Bilim adamları şöyle bir deney yapmışlar: Hoca sınav sonuçlarını henüz ilan etmeden sınıftaki öğrencilere tek tek sınavdan kaç bekliyorsunuz diye sormuş. 20 / 30 civarı alan öğrenciler 80 / 90 beklediklerini, 80 / 90 alan öğrenciler ise 60 / 70 civarı beklediklerini söylemiş. Deney defalarca tekrarlanmış. Sürekli aynı öğrenciler aynı tavrı göstermiş. Araştırmayı yürüten iki bilim adamı, yetersiz olduğu halde kendini yeterli gören insanlar için bu teoriyi geliştirmişler: Danning - Kruger Sendromu.
Yeteneği ve bilgisi az olan kişi açığını kapatmak için kendini abartır. Bilmese de biliyor gözükmeye çalışır. Kendisi ile ilgili yanlış bir algıya sahiptir. En kötüsü bilmediğini de bilmez. Bu tür insanlara halk arasında “gavaracı, martavalcı, mangalda kül bırakmayan denir”.

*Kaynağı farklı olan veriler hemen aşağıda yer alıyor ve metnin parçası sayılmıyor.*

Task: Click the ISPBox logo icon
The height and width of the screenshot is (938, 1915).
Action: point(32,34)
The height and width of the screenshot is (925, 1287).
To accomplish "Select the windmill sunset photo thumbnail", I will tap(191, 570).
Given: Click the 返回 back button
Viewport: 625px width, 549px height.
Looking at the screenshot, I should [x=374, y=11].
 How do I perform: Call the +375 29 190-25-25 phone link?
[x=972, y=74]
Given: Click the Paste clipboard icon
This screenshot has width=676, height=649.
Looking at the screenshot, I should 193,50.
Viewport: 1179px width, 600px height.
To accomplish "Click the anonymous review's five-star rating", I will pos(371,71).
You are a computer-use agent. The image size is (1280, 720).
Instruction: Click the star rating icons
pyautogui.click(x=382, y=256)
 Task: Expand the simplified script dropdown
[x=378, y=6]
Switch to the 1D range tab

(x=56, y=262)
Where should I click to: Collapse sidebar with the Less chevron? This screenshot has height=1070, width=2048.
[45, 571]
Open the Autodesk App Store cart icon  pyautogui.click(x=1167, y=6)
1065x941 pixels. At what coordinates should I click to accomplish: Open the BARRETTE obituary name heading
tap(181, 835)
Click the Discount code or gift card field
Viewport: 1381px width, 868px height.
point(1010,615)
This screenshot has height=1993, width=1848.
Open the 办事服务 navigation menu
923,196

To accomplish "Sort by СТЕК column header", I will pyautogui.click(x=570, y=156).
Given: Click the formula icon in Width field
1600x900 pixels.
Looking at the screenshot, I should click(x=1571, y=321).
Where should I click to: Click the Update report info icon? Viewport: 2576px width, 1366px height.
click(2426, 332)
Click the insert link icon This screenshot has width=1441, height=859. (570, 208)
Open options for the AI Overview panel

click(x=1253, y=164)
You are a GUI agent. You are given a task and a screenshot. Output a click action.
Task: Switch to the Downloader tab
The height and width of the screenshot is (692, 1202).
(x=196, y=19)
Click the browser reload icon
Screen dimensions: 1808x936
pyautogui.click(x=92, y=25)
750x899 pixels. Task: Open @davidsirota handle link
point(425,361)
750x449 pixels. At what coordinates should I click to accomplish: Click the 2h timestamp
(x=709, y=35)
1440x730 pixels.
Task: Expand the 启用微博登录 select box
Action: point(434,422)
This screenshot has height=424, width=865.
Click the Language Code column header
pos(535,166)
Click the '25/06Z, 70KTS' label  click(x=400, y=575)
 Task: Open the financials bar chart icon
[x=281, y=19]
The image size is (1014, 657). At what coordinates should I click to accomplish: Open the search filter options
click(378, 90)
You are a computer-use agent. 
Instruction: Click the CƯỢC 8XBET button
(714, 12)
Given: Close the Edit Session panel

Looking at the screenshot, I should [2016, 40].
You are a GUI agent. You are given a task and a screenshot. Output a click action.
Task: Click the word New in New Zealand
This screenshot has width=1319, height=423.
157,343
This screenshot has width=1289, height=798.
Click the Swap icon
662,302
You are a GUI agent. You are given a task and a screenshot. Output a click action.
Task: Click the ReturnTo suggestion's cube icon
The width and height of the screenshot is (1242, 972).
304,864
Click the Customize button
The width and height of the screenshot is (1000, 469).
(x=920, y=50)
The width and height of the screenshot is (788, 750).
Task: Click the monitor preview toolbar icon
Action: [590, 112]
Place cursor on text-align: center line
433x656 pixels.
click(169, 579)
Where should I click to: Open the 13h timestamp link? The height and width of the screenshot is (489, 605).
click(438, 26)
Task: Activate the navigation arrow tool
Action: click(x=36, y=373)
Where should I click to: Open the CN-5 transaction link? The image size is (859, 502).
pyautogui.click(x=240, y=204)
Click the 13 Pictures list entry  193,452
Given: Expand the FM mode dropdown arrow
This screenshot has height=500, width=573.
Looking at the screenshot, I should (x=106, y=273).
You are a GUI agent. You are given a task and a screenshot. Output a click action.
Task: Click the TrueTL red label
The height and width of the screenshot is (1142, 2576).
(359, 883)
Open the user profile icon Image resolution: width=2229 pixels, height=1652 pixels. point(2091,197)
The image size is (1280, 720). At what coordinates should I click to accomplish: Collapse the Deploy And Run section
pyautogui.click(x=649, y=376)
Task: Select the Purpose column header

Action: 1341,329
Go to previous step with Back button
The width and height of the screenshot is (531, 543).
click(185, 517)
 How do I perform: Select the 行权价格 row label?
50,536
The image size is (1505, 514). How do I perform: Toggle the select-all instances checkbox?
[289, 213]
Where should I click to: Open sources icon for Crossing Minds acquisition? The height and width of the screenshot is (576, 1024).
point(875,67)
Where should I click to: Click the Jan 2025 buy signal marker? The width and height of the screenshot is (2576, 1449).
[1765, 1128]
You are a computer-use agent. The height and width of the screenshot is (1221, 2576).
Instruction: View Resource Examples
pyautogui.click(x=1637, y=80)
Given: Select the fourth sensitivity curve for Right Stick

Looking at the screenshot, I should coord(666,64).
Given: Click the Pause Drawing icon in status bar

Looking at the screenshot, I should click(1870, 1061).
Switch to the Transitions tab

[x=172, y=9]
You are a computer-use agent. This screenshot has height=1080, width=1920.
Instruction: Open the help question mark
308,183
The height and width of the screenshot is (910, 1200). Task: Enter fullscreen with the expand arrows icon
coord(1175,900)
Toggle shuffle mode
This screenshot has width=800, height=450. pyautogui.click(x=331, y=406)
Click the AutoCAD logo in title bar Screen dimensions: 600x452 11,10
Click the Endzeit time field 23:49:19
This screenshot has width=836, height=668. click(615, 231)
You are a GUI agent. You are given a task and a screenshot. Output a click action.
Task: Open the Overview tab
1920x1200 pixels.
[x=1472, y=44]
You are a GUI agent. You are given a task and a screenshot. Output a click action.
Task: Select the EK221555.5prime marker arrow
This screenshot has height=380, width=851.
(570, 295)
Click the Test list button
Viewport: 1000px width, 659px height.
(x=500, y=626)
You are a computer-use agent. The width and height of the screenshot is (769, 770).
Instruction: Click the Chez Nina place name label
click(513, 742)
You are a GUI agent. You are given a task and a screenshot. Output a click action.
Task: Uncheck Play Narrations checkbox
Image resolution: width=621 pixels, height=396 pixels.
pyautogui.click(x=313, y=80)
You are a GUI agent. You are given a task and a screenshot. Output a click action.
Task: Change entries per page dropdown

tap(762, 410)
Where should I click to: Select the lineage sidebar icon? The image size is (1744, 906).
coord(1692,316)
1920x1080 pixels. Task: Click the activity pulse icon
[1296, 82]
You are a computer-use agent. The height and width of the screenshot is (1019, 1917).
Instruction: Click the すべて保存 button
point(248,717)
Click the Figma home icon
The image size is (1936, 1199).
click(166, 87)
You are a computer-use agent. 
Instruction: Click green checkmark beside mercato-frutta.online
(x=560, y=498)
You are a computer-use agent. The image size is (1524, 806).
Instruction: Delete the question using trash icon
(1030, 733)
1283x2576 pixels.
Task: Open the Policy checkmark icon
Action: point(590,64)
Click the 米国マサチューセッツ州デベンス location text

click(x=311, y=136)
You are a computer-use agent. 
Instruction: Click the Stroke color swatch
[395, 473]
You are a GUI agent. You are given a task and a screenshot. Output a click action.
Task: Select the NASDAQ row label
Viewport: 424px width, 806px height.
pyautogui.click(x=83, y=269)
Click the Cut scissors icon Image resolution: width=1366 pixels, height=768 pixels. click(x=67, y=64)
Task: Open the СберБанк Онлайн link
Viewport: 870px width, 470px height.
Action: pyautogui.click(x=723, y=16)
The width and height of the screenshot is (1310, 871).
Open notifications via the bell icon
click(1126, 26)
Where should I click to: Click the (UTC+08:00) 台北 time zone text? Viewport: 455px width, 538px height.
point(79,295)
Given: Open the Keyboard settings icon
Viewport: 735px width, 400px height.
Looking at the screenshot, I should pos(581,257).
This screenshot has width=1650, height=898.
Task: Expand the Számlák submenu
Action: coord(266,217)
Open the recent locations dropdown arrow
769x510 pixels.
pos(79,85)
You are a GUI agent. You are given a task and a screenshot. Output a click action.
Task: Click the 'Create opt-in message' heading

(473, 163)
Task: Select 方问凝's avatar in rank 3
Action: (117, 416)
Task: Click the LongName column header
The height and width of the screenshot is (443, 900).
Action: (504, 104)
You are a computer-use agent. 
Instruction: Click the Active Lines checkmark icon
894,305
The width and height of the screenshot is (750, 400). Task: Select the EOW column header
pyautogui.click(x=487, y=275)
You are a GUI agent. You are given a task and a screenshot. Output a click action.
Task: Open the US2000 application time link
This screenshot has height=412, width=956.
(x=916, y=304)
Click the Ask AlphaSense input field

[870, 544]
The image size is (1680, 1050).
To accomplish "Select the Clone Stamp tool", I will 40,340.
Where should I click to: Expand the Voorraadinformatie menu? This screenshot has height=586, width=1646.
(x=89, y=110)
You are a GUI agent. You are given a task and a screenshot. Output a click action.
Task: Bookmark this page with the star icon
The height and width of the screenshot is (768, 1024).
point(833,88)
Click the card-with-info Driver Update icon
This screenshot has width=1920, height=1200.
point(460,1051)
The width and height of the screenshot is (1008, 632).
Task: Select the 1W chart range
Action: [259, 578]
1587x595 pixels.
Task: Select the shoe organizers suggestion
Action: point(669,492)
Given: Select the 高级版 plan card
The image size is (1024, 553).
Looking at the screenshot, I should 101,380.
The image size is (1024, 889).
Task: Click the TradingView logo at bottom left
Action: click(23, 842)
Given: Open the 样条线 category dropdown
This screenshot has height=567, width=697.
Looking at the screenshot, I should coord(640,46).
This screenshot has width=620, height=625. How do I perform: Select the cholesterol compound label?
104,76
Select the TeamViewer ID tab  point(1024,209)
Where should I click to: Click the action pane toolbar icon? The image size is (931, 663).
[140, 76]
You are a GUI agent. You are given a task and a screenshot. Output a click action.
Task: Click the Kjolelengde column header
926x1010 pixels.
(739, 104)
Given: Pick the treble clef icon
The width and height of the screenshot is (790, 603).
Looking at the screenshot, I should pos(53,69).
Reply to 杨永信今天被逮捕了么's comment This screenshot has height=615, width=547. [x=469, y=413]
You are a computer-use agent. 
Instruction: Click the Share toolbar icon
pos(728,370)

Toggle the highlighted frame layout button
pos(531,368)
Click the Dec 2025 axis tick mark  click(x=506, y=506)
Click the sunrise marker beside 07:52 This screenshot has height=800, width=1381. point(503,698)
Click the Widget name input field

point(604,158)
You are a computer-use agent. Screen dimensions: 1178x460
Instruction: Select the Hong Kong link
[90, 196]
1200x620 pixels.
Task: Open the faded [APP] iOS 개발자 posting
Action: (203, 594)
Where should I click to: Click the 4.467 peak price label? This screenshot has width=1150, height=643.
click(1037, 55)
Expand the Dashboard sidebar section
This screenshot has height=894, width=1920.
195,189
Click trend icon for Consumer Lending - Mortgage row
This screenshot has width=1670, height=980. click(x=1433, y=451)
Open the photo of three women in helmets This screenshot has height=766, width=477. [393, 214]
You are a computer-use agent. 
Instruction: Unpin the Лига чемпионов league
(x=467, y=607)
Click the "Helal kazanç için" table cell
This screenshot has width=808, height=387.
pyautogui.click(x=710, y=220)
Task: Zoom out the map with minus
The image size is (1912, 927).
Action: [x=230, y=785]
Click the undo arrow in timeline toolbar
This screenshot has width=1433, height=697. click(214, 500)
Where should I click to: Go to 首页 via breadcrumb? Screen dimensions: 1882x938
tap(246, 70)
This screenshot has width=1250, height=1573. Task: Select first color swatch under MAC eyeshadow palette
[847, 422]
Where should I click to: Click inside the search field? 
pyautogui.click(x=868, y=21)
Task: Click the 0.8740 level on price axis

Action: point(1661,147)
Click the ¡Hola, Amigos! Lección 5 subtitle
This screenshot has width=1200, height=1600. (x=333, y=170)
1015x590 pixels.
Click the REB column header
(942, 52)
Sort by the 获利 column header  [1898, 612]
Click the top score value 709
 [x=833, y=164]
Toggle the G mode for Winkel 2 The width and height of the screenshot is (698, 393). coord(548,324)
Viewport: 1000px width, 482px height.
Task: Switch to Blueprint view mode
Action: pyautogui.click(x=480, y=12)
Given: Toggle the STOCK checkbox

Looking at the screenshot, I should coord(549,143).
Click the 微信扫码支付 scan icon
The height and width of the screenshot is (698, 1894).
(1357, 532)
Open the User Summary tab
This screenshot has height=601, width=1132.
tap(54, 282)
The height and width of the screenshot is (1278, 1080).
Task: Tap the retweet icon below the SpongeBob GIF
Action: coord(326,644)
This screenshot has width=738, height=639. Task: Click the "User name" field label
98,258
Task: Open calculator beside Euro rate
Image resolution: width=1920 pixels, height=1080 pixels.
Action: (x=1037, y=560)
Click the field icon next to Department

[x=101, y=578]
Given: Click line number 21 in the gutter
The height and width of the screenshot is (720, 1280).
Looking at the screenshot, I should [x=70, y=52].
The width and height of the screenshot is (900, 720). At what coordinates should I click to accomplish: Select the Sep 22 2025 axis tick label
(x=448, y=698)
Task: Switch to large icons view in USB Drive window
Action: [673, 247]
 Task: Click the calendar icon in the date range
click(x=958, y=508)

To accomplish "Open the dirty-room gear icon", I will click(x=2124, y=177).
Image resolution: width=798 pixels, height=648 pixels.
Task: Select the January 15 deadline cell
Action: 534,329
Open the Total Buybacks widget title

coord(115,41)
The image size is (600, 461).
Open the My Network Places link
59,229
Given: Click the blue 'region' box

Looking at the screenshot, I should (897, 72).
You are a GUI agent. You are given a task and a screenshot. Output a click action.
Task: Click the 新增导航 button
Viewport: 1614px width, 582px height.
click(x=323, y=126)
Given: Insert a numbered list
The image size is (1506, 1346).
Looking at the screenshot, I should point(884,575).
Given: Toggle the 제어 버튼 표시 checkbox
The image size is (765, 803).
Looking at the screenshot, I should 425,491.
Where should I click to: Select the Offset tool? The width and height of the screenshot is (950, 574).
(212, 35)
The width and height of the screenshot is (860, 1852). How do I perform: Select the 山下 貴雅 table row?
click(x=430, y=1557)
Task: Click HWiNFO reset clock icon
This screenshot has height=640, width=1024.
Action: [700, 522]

Böyle biri, başarısız olduğunda gürültü ile başkasına suçu atar. Cehalet ile ego birleşince iletişim sekteye uğrar. Üstün vasıfları olduğunu düşünen bu insanlar her şeyi kendine hak bilir. Cahil cesareti de diyebileceğimiz bu hal bazen komik bazen de trajik sonuçlara yol açar. Bu durumun eğitim ile azaldığı gösterilmiştir. Eğitim sürecinden geçen insan, birçok konuda ne kadar eksik olduğunu anlamaya başlar. Alçak gönüllü olmanın anahtarı da buradadır.
Yunus Emre: İlim ilim bilmektir / İlim kendin bilmektir derken bunu söylemektedir. İnsanın kendini bilmesi büyük erdem. Kendisini anlayan kişi karşısındakini de anlar. Diğer canlılar ile temel farkımız “empati” yani kendimizi karşımızdakinin yerine koyabilme becerisidir. Bu beceri geliştikçe iletişim de artar. Doğru iletişim topluma huzuru getiren şeydir.